== AIM OF THE EXERCISE ==
Please transcribe the entries below without omitting a single character.

★ ★ ★ ★ ★

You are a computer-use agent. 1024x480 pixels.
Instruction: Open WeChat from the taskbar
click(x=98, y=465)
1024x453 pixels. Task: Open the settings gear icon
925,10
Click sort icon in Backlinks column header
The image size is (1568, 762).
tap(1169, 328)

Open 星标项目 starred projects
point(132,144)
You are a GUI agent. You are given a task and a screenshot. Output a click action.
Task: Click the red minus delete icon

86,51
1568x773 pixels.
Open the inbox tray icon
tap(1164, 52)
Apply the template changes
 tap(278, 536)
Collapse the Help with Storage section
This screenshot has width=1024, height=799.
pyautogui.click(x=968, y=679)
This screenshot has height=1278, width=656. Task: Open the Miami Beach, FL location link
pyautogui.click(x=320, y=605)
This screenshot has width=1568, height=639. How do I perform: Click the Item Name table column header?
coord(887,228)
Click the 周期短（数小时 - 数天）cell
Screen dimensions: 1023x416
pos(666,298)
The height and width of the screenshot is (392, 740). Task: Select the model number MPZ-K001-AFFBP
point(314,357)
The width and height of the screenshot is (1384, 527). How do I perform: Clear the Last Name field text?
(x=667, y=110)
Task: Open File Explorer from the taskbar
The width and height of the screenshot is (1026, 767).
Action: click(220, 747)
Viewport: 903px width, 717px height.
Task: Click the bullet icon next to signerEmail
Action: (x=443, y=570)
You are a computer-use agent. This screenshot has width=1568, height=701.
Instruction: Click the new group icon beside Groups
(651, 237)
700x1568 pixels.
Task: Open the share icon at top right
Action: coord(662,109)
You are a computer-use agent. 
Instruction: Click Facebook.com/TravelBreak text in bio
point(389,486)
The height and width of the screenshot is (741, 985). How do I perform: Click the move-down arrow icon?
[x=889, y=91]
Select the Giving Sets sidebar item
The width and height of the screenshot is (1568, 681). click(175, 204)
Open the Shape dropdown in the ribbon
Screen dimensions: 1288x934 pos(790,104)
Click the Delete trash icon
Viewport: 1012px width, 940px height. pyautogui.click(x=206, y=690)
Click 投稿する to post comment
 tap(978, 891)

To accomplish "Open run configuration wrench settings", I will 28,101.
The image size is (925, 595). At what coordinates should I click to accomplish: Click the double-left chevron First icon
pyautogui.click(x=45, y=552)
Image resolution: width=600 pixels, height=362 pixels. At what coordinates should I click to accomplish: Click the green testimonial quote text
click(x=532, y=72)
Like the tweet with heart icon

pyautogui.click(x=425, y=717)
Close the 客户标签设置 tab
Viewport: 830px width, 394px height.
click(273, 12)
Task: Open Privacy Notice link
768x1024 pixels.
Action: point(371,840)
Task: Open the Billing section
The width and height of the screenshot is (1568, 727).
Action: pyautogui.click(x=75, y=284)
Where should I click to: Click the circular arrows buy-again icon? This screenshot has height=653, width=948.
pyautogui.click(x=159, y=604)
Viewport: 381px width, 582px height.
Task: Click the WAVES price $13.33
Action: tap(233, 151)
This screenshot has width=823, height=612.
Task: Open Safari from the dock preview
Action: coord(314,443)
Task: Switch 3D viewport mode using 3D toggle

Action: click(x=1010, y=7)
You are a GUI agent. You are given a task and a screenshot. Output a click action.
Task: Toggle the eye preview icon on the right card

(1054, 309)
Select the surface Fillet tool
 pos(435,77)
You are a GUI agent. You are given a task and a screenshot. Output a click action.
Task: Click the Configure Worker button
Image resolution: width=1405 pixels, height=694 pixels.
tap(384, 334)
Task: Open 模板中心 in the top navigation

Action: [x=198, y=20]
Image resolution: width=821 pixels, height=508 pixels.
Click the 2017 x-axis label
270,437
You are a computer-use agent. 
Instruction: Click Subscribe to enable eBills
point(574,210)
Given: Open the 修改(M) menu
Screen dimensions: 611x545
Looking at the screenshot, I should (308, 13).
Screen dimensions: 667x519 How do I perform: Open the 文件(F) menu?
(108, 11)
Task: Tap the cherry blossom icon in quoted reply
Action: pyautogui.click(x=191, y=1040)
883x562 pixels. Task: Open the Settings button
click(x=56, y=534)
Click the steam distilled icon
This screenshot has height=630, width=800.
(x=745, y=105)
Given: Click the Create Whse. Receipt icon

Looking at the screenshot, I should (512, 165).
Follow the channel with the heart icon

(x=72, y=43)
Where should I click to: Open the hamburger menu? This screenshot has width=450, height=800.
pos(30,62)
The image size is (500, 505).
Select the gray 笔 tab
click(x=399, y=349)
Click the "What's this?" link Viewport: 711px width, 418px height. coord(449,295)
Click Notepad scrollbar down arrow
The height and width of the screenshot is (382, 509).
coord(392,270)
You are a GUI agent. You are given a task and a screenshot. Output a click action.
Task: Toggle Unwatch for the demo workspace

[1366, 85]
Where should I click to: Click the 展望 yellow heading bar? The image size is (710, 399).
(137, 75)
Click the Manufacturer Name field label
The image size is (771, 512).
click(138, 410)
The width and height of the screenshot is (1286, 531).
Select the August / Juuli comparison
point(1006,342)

★ ★ ★ ★ ★

== THE ANSWER ==
You are a computer-use agent. 1024x480 pixels.
Instruction: Open WeChat from the taskbar
click(x=98, y=465)
1024x453 pixels. Task: Open the settings gear icon
925,10
Click sort icon in Backlinks column header
The image size is (1568, 762).
tap(1169, 328)

Open 星标项目 starred projects
point(132,144)
You are a GUI agent. You are given a task and a screenshot. Output a click action.
Task: Click the red minus delete icon

86,51
1568x773 pixels.
Open the inbox tray icon
tap(1164, 52)
Apply the template changes
 tap(278, 536)
Collapse the Help with Storage section
This screenshot has width=1024, height=799.
pyautogui.click(x=968, y=679)
This screenshot has height=1278, width=656. Task: Open the Miami Beach, FL location link
pyautogui.click(x=320, y=605)
This screenshot has width=1568, height=639. How do I perform: Click the Item Name table column header?
coord(887,228)
Click the 周期短（数小时 - 数天）cell
Screen dimensions: 1023x416
pos(666,298)
The height and width of the screenshot is (392, 740). Task: Select the model number MPZ-K001-AFFBP
point(314,357)
The width and height of the screenshot is (1384, 527). How do I perform: Clear the Last Name field text?
(x=667, y=110)
Task: Open File Explorer from the taskbar
The width and height of the screenshot is (1026, 767).
Action: click(220, 747)
Viewport: 903px width, 717px height.
Task: Click the bullet icon next to signerEmail
Action: (x=443, y=570)
You are a computer-use agent. This screenshot has width=1568, height=701.
Instruction: Click the new group icon beside Groups
(651, 237)
700x1568 pixels.
Task: Open the share icon at top right
Action: coord(662,109)
You are a computer-use agent. 
Instruction: Click Facebook.com/TravelBreak text in bio
point(389,486)
The height and width of the screenshot is (741, 985). How do I perform: Click the move-down arrow icon?
[x=889, y=91]
Select the Giving Sets sidebar item
The width and height of the screenshot is (1568, 681). click(175, 204)
Open the Shape dropdown in the ribbon
Screen dimensions: 1288x934 pos(790,104)
Click the Delete trash icon
Viewport: 1012px width, 940px height. pyautogui.click(x=206, y=690)
Click 投稿する to post comment
 tap(978, 891)

To accomplish "Open run configuration wrench settings", I will 28,101.
The image size is (925, 595). At what coordinates should I click to accomplish: Click the double-left chevron First icon
pyautogui.click(x=45, y=552)
Image resolution: width=600 pixels, height=362 pixels. At what coordinates should I click to accomplish: Click the green testimonial quote text
click(x=532, y=72)
Like the tweet with heart icon

pyautogui.click(x=425, y=717)
Close the 客户标签设置 tab
Viewport: 830px width, 394px height.
click(273, 12)
Task: Open Privacy Notice link
768x1024 pixels.
Action: point(371,840)
Task: Open the Billing section
The width and height of the screenshot is (1568, 727).
Action: pyautogui.click(x=75, y=284)
Where should I click to: Click the circular arrows buy-again icon? This screenshot has height=653, width=948.
pyautogui.click(x=159, y=604)
Viewport: 381px width, 582px height.
Task: Click the WAVES price $13.33
Action: tap(233, 151)
This screenshot has width=823, height=612.
Task: Open Safari from the dock preview
Action: coord(314,443)
Task: Switch 3D viewport mode using 3D toggle

Action: click(x=1010, y=7)
You are a GUI agent. You are given a task and a screenshot. Output a click action.
Task: Toggle the eye preview icon on the right card

(1054, 309)
Select the surface Fillet tool
 pos(435,77)
You are a GUI agent. You are given a task and a screenshot. Output a click action.
Task: Click the Configure Worker button
Image resolution: width=1405 pixels, height=694 pixels.
tap(384, 334)
Task: Open 模板中心 in the top navigation

Action: [x=198, y=20]
Image resolution: width=821 pixels, height=508 pixels.
Click the 2017 x-axis label
270,437
You are a computer-use agent. 
Instruction: Click Subscribe to enable eBills
point(574,210)
Given: Open the 修改(M) menu
Screen dimensions: 611x545
Looking at the screenshot, I should (308, 13).
Screen dimensions: 667x519 How do I perform: Open the 文件(F) menu?
(108, 11)
Task: Tap the cherry blossom icon in quoted reply
Action: pyautogui.click(x=191, y=1040)
883x562 pixels. Task: Open the Settings button
click(x=56, y=534)
Click the steam distilled icon
This screenshot has height=630, width=800.
(x=745, y=105)
Given: Click the Create Whse. Receipt icon

Looking at the screenshot, I should (512, 165).
Follow the channel with the heart icon

(x=72, y=43)
Where should I click to: Open the hamburger menu? This screenshot has width=450, height=800.
pos(30,62)
The image size is (500, 505).
Select the gray 笔 tab
click(x=399, y=349)
Click the "What's this?" link Viewport: 711px width, 418px height. coord(449,295)
Click Notepad scrollbar down arrow
The height and width of the screenshot is (382, 509).
coord(392,270)
You are a GUI agent. You are given a task and a screenshot. Output a click action.
Task: Toggle Unwatch for the demo workspace

[1366, 85]
Where should I click to: Click the 展望 yellow heading bar? The image size is (710, 399).
(137, 75)
Click the Manufacturer Name field label
The image size is (771, 512).
click(138, 410)
The width and height of the screenshot is (1286, 531).
Select the August / Juuli comparison
point(1006,342)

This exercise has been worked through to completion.